### Assigned task
Your response should match the records line for line.

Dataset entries
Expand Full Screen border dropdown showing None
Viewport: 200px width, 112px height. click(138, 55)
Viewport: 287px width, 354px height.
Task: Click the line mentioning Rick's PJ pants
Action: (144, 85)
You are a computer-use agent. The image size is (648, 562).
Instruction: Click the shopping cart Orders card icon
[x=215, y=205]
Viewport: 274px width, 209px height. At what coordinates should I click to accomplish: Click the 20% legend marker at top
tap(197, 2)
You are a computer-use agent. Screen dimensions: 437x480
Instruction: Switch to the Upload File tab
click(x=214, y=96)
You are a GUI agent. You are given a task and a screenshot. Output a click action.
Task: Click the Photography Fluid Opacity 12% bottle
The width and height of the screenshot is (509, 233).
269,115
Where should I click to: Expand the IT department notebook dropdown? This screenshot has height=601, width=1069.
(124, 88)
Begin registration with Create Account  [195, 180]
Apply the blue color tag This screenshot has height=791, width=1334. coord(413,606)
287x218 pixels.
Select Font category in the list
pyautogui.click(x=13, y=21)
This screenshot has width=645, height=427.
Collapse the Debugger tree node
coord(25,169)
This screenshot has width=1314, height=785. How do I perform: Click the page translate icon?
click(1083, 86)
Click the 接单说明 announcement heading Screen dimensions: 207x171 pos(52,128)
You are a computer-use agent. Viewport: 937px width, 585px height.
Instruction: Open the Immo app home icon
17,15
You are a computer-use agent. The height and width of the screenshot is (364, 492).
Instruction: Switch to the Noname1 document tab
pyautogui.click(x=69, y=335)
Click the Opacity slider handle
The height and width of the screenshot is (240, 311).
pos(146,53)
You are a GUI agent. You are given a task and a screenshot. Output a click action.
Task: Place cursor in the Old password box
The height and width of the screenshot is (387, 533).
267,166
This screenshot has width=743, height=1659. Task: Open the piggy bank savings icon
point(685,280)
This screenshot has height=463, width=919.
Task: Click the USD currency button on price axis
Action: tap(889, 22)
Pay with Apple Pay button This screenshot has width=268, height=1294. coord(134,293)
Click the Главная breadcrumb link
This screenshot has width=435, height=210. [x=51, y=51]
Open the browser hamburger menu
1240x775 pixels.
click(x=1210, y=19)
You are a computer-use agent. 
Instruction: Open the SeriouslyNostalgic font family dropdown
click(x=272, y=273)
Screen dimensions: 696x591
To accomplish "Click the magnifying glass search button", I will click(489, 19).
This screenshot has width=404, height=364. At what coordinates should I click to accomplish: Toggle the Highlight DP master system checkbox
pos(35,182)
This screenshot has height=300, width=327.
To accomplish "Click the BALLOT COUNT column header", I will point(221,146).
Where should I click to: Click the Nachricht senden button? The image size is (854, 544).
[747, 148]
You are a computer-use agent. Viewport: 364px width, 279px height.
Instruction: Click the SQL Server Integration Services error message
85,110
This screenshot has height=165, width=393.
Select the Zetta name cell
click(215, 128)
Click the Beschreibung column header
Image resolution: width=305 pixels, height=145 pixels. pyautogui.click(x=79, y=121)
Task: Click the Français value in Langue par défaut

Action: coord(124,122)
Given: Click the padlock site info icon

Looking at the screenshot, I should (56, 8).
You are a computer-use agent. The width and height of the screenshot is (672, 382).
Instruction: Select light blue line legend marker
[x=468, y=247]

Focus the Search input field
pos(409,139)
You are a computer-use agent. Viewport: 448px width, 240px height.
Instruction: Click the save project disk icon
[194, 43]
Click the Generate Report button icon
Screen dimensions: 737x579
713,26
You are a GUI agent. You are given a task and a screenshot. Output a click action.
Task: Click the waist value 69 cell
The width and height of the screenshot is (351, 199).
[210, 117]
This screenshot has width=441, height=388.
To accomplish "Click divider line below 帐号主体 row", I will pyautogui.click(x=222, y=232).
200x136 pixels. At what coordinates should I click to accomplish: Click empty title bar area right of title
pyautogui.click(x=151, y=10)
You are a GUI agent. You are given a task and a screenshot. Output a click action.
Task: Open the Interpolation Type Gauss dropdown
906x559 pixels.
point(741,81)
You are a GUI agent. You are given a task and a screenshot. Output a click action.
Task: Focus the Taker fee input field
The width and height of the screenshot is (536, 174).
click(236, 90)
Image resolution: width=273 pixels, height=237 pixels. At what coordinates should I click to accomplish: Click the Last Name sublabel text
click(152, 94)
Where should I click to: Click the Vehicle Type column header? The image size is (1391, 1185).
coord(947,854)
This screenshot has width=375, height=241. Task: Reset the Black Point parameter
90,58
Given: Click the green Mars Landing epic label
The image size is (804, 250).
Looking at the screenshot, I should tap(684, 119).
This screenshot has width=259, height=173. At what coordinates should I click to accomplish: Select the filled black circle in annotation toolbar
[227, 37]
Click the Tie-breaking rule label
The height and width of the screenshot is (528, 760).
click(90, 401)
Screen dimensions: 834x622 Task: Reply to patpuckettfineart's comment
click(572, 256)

### Written response
Expand Full Screen border dropdown showing None
Viewport: 200px width, 112px height. click(138, 55)
Viewport: 287px width, 354px height.
Task: Click the line mentioning Rick's PJ pants
Action: (144, 85)
You are a computer-use agent. The image size is (648, 562).
Instruction: Click the shopping cart Orders card icon
[x=215, y=205]
Viewport: 274px width, 209px height. At what coordinates should I click to accomplish: Click the 20% legend marker at top
tap(197, 2)
You are a computer-use agent. Screen dimensions: 437x480
Instruction: Switch to the Upload File tab
click(x=214, y=96)
You are a GUI agent. You are given a task and a screenshot. Output a click action.
Task: Click the Photography Fluid Opacity 12% bottle
The width and height of the screenshot is (509, 233).
269,115
Where should I click to: Expand the IT department notebook dropdown? This screenshot has height=601, width=1069.
(124, 88)
Begin registration with Create Account  [195, 180]
Apply the blue color tag This screenshot has height=791, width=1334. coord(413,606)
287x218 pixels.
Select Font category in the list
pyautogui.click(x=13, y=21)
This screenshot has width=645, height=427.
Collapse the Debugger tree node
coord(25,169)
This screenshot has width=1314, height=785. How do I perform: Click the page translate icon?
click(1083, 86)
Click the 接单说明 announcement heading Screen dimensions: 207x171 pos(52,128)
You are a computer-use agent. Viewport: 937px width, 585px height.
Instruction: Open the Immo app home icon
17,15
You are a computer-use agent. The height and width of the screenshot is (364, 492).
Instruction: Switch to the Noname1 document tab
pyautogui.click(x=69, y=335)
Click the Opacity slider handle
The height and width of the screenshot is (240, 311).
pos(146,53)
You are a GUI agent. You are given a task and a screenshot. Output a click action.
Task: Place cursor in the Old password box
The height and width of the screenshot is (387, 533).
267,166
This screenshot has width=743, height=1659. Task: Open the piggy bank savings icon
point(685,280)
This screenshot has height=463, width=919.
Task: Click the USD currency button on price axis
Action: tap(889, 22)
Pay with Apple Pay button This screenshot has width=268, height=1294. coord(134,293)
Click the Главная breadcrumb link
This screenshot has width=435, height=210. [x=51, y=51]
Open the browser hamburger menu
1240x775 pixels.
click(x=1210, y=19)
You are a computer-use agent. 
Instruction: Open the SeriouslyNostalgic font family dropdown
click(x=272, y=273)
Screen dimensions: 696x591
To accomplish "Click the magnifying glass search button", I will click(489, 19).
This screenshot has width=404, height=364. At what coordinates should I click to accomplish: Toggle the Highlight DP master system checkbox
pos(35,182)
This screenshot has height=300, width=327.
To accomplish "Click the BALLOT COUNT column header", I will point(221,146).
Where should I click to: Click the Nachricht senden button? The image size is (854, 544).
[747, 148]
You are a computer-use agent. Viewport: 364px width, 279px height.
Instruction: Click the SQL Server Integration Services error message
85,110
This screenshot has height=165, width=393.
Select the Zetta name cell
click(215, 128)
Click the Beschreibung column header
Image resolution: width=305 pixels, height=145 pixels. pyautogui.click(x=79, y=121)
Task: Click the Français value in Langue par défaut

Action: coord(124,122)
Given: Click the padlock site info icon

Looking at the screenshot, I should (56, 8).
You are a computer-use agent. The width and height of the screenshot is (672, 382).
Instruction: Select light blue line legend marker
[x=468, y=247]

Focus the Search input field
pos(409,139)
You are a computer-use agent. Viewport: 448px width, 240px height.
Instruction: Click the save project disk icon
[194, 43]
Click the Generate Report button icon
Screen dimensions: 737x579
713,26
You are a GUI agent. You are given a task and a screenshot. Output a click action.
Task: Click the waist value 69 cell
The width and height of the screenshot is (351, 199).
[210, 117]
This screenshot has width=441, height=388.
To accomplish "Click divider line below 帐号主体 row", I will pyautogui.click(x=222, y=232).
200x136 pixels. At what coordinates should I click to accomplish: Click empty title bar area right of title
pyautogui.click(x=151, y=10)
You are a GUI agent. You are given a task and a screenshot. Output a click action.
Task: Open the Interpolation Type Gauss dropdown
906x559 pixels.
point(741,81)
You are a GUI agent. You are given a task and a screenshot. Output a click action.
Task: Focus the Taker fee input field
The width and height of the screenshot is (536, 174).
click(236, 90)
Image resolution: width=273 pixels, height=237 pixels. At what coordinates should I click to accomplish: Click the Last Name sublabel text
click(152, 94)
Where should I click to: Click the Vehicle Type column header? The image size is (1391, 1185).
coord(947,854)
This screenshot has width=375, height=241. Task: Reset the Black Point parameter
90,58
Given: Click the green Mars Landing epic label
The image size is (804, 250).
Looking at the screenshot, I should tap(684, 119).
This screenshot has width=259, height=173. At what coordinates should I click to accomplish: Select the filled black circle in annotation toolbar
[227, 37]
Click the Tie-breaking rule label
The height and width of the screenshot is (528, 760).
click(90, 401)
Screen dimensions: 834x622 Task: Reply to patpuckettfineart's comment
click(572, 256)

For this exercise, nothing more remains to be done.